=== What is needed ===
Repeat verbatim every line of the material, beginning at the line that holds "[img] (162, 322)" and ending at its last line.

+ + +

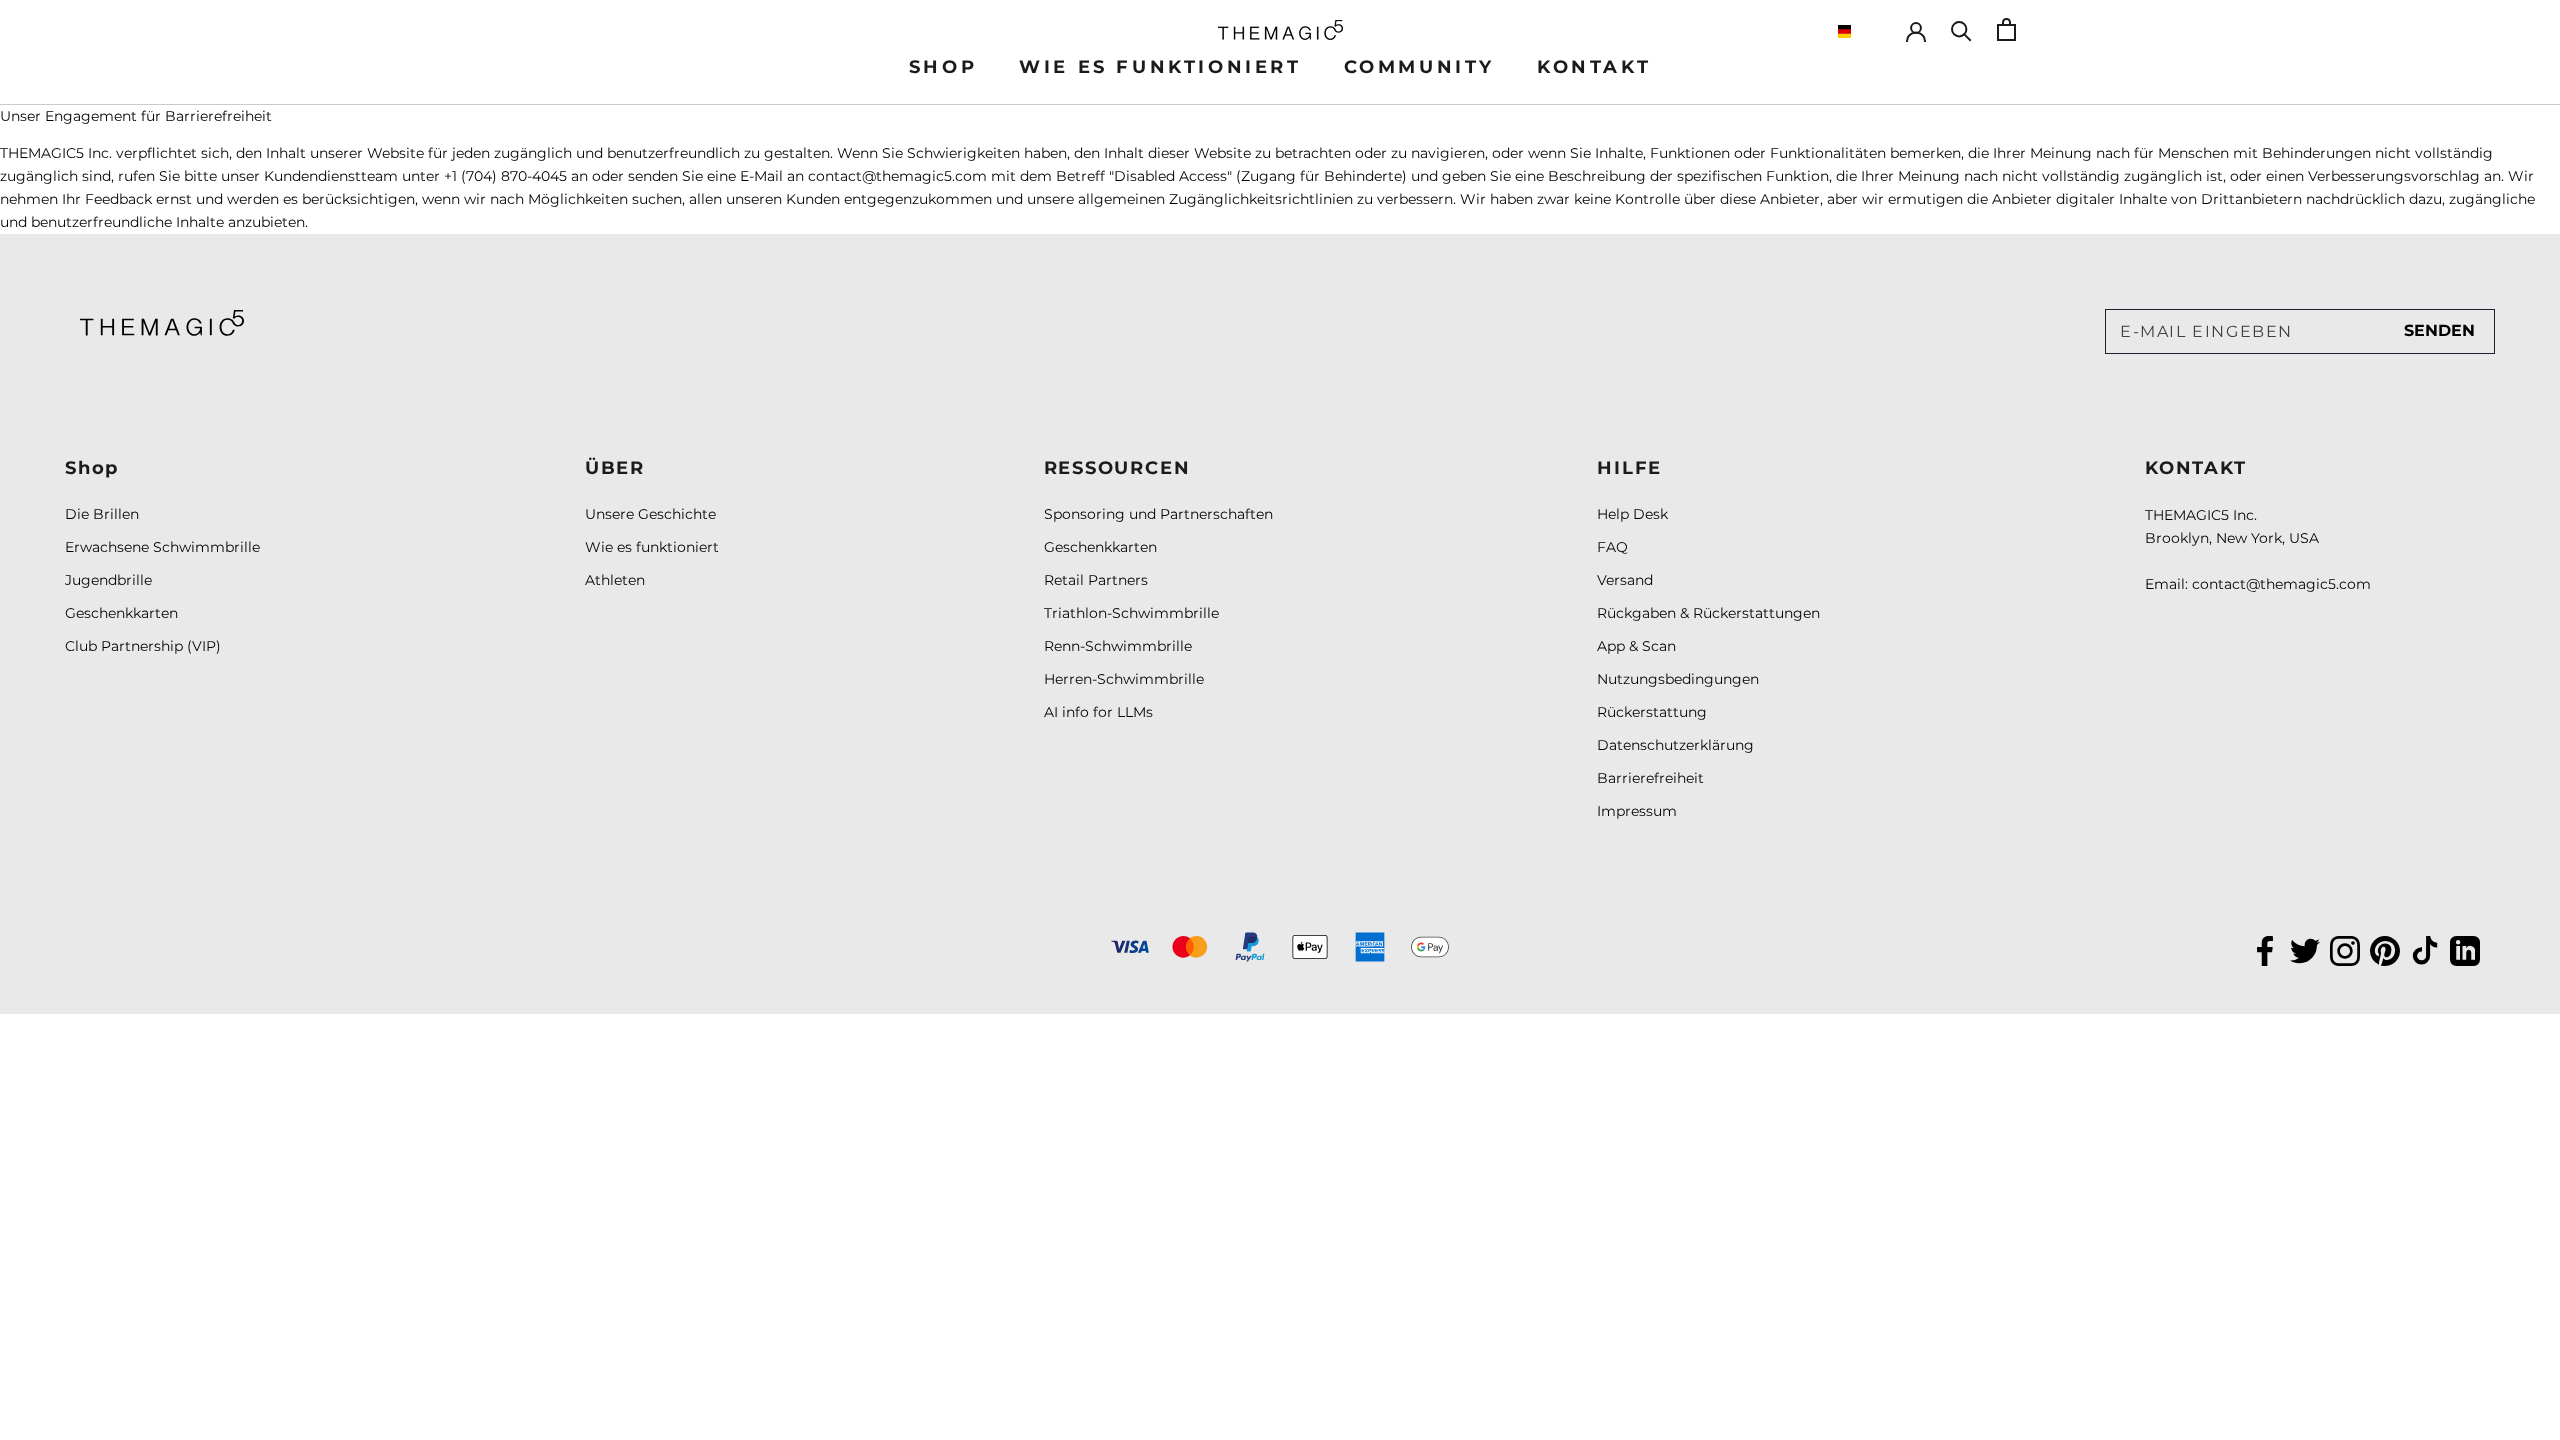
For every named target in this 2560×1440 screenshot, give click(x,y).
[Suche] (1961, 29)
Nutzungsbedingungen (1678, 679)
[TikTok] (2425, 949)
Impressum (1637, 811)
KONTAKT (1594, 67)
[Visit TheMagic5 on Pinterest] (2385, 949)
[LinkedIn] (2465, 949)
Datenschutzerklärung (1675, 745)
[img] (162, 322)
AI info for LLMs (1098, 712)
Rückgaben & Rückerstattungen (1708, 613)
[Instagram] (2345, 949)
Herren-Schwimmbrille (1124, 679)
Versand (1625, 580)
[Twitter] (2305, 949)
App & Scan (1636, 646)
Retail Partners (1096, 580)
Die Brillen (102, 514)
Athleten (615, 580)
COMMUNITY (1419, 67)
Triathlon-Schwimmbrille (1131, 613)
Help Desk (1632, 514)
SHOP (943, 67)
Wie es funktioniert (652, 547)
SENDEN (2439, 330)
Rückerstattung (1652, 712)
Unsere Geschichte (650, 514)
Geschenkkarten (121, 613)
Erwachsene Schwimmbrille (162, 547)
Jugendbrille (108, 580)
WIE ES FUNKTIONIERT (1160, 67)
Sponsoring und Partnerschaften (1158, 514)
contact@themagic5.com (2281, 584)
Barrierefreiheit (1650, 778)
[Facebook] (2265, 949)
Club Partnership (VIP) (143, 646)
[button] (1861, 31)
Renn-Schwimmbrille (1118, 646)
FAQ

+ + +

=== Answer to this exercise ===
[img] (162, 322)
AI info for LLMs (1098, 712)
Rückgaben & Rückerstattungen (1708, 613)
[Instagram] (2345, 949)
Herren-Schwimmbrille (1124, 679)
Versand (1625, 580)
[Twitter] (2305, 949)
App & Scan (1636, 646)
Retail Partners (1096, 580)
Die Brillen (102, 514)
Athleten (615, 580)
COMMUNITY (1419, 67)
Triathlon-Schwimmbrille (1131, 613)
Help Desk (1632, 514)
SHOP (943, 67)
Wie es funktioniert (652, 547)
SENDEN (2439, 330)
Rückerstattung (1652, 712)
Unsere Geschichte (650, 514)
Geschenkkarten (121, 613)
Erwachsene Schwimmbrille (162, 547)
Jugendbrille (108, 580)
WIE ES FUNKTIONIERT (1160, 67)
Sponsoring und Partnerschaften (1158, 514)
contact@themagic5.com (2281, 584)
Barrierefreiheit (1650, 778)
[Facebook] (2265, 949)
Club Partnership (VIP) (143, 646)
[button] (1861, 31)
Renn-Schwimmbrille (1118, 646)
FAQ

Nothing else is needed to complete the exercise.